Requiring the Content-Length header on POST messages allows servers to be predictable in their user of resources, helps protect them against over-consumption and denial of service attacks, and in general seems like a good trade-off. (When the server does send this type of data, it's going to use HTTP's chunked encoding to send chunked DIME records...everyone's chunking up all over the place.)

Unfortunately, trade-offs often conflict, so it's impossible to have generic support for DIME in a POST body. We can rationalize that by pointing out that dynamic content is more likely to flow from server to client than the other way 'round.

WS-Attachments

The WS-Attachments specification is fairly simple, and if you've read the SwA note you'll find much of it is to be familiar. Simply put, the spec says that a SOAP message with attachments is sent as a multi-payload DIME message.

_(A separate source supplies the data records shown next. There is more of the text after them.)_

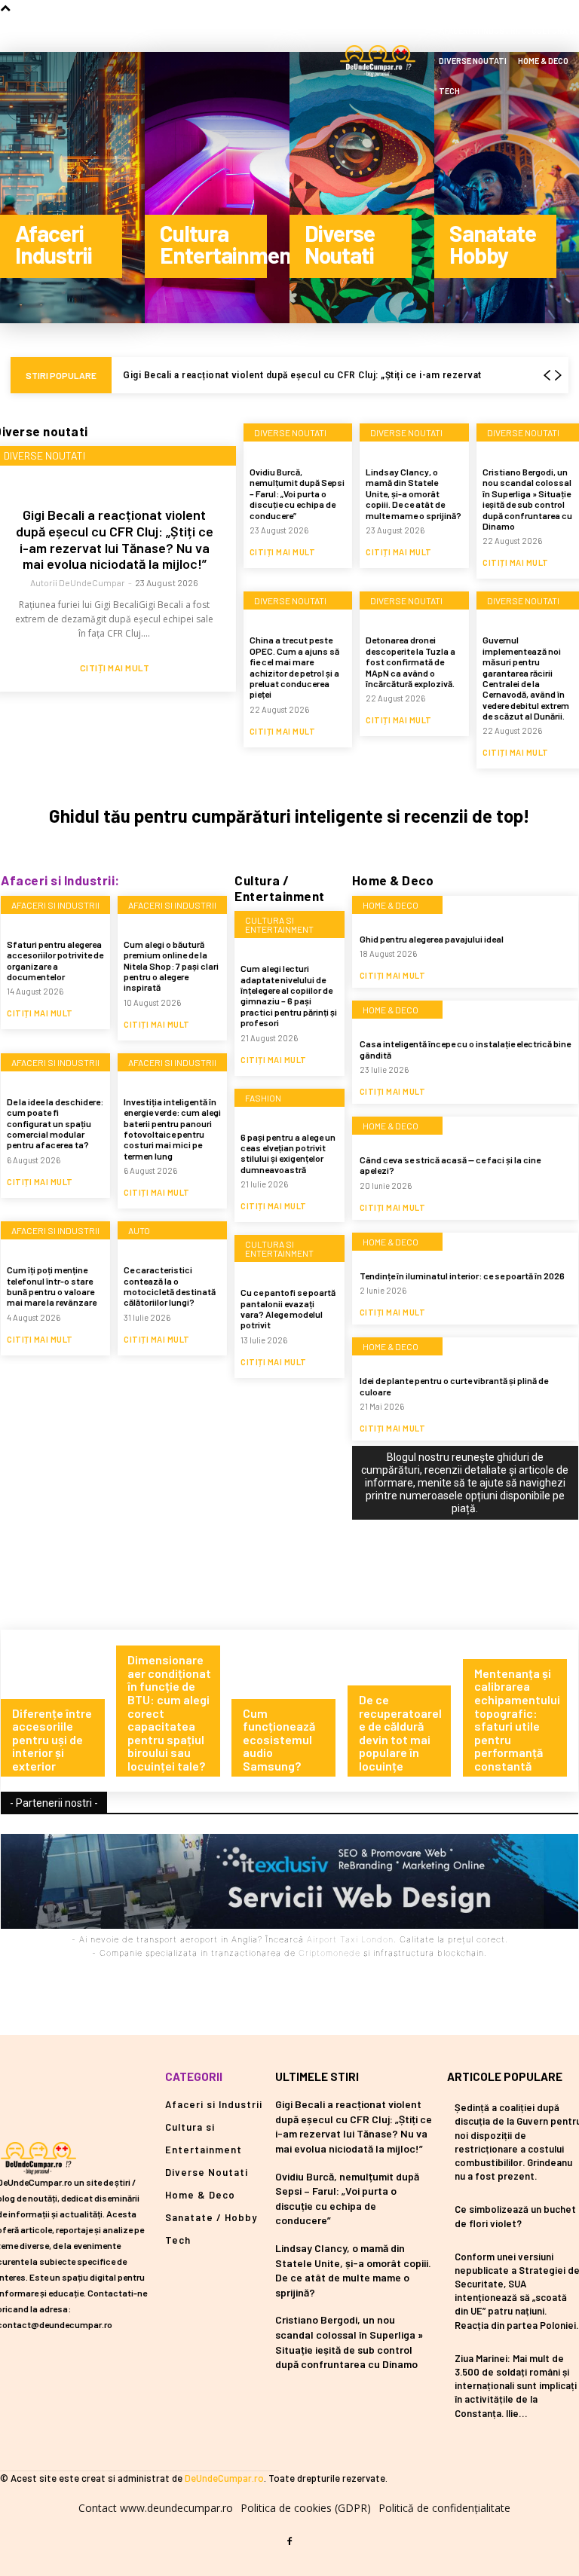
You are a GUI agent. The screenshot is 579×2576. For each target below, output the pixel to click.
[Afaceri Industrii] (72, 187)
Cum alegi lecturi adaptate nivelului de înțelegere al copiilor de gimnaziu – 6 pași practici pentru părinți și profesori (288, 995)
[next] (558, 375)
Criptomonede (329, 1953)
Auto (139, 1230)
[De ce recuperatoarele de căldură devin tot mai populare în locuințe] (405, 1710)
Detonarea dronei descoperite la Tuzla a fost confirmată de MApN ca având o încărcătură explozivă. (410, 661)
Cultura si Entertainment (279, 924)
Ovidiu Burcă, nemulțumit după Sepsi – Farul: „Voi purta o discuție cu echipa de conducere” (297, 493)
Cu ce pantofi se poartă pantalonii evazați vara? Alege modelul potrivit (287, 1308)
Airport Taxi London (350, 1939)
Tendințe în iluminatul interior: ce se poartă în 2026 (462, 1275)
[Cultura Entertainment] (217, 187)
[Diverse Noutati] (362, 187)
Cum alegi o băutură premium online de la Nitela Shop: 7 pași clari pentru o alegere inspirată (171, 966)
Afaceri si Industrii (55, 905)
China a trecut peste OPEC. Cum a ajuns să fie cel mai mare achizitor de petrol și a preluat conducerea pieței (294, 666)
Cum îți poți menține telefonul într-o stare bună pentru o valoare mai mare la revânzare (51, 1285)
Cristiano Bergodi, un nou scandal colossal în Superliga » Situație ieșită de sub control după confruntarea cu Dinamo (527, 498)
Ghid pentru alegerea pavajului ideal (432, 939)
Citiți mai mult (115, 667)
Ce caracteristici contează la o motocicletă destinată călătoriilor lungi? (170, 1285)
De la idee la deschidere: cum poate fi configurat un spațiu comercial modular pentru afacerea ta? (55, 1123)
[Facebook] (289, 2542)
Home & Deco (390, 905)
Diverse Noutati (290, 432)
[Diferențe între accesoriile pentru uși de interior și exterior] (58, 1710)
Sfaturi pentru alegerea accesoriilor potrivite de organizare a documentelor (55, 960)
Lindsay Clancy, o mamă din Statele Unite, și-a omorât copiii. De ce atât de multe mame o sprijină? (413, 493)
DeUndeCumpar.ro (224, 2478)
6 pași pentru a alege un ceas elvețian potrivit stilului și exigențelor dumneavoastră (287, 1153)
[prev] (546, 375)
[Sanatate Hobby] (506, 187)
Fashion (263, 1097)
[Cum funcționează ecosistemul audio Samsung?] (289, 1710)
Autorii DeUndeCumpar (77, 582)
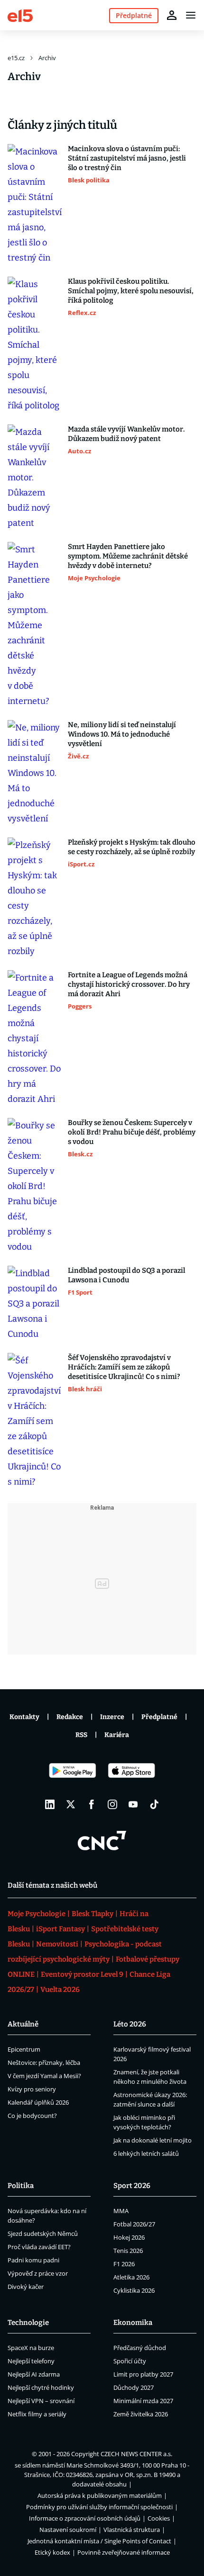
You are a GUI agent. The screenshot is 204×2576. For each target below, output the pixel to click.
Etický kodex (52, 2552)
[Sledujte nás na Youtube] (133, 1804)
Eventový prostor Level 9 (82, 1974)
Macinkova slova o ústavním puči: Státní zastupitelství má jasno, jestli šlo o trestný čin (127, 158)
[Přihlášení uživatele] (171, 15)
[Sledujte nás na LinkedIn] (49, 1804)
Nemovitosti (57, 1944)
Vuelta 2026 (60, 1989)
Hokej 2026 (129, 2237)
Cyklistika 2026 (134, 2290)
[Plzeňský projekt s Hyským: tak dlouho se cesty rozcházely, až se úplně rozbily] (35, 898)
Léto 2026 (129, 2024)
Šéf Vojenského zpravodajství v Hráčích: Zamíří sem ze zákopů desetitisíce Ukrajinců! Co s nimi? (124, 1367)
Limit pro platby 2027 (143, 2374)
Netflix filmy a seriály (37, 2414)
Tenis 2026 (128, 2250)
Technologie (28, 2322)
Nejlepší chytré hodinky (41, 2387)
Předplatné (159, 1717)
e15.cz (16, 58)
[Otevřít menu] (190, 15)
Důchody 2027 (133, 2387)
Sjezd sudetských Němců (43, 2233)
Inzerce (112, 1717)
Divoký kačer (26, 2286)
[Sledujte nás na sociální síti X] (70, 1804)
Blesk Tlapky (92, 1913)
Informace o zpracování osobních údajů (84, 2518)
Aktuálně (23, 2024)
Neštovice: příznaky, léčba (44, 2062)
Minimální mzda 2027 (143, 2400)
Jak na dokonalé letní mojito (152, 2140)
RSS (81, 1735)
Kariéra (116, 1735)
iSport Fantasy (60, 1929)
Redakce (69, 1717)
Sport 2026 (131, 2185)
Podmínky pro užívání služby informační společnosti (99, 2507)
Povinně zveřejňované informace (123, 2552)
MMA (121, 2211)
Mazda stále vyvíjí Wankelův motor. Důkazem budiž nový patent (126, 434)
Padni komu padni (33, 2260)
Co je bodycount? (32, 2115)
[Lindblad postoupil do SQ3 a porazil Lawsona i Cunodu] (35, 1304)
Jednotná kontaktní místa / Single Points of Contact (99, 2541)
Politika (21, 2185)
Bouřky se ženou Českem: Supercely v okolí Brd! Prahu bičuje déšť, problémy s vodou (131, 1132)
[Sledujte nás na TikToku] (154, 1804)
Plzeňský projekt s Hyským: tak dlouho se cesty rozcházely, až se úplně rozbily (131, 847)
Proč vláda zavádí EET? (39, 2247)
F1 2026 (124, 2264)
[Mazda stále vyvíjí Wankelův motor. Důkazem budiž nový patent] (35, 477)
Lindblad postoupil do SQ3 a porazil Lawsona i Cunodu (126, 1275)
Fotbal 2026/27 (134, 2224)
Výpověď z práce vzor (38, 2273)
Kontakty (24, 1717)
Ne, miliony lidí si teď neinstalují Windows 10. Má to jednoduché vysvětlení (122, 734)
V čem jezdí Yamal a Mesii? (44, 2076)
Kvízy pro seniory (32, 2089)
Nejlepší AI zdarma (34, 2374)
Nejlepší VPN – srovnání (41, 2400)
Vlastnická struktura (131, 2529)
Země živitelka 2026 (140, 2414)
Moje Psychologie (36, 1913)
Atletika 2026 (131, 2277)
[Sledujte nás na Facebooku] (91, 1804)
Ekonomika (132, 2322)
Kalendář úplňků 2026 (38, 2102)
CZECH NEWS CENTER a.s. (136, 2454)
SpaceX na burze (31, 2347)
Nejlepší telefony (31, 2361)
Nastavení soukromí (67, 2529)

Again, each payload corresponds to a (possibly-chunked) DIME record: the first record has the MB bit set, and the last record has the ME bit set.

More from Rich Salz

The first record is the SOAP message. For SOAP 1.1 the type must be the namespace identifier of the SOAP 1.1 namespace, which as I'm sure we've all committed to memory is http://schemas.xmlsoap.org/soap/envelope . For SOAP 1.2 it should be the MIME type being developed as an internet-draft, application/soap+xml.

Each subsequent record is used to encapsulate a single attachment. Attachments will have a name that corresponds to the href attribute referent in the initial SOAP message. This corresponds to the Content-ID header in the SwA note, and names like URLs, a UUID, or an architected Message-ID, as I described last month, are all good choices.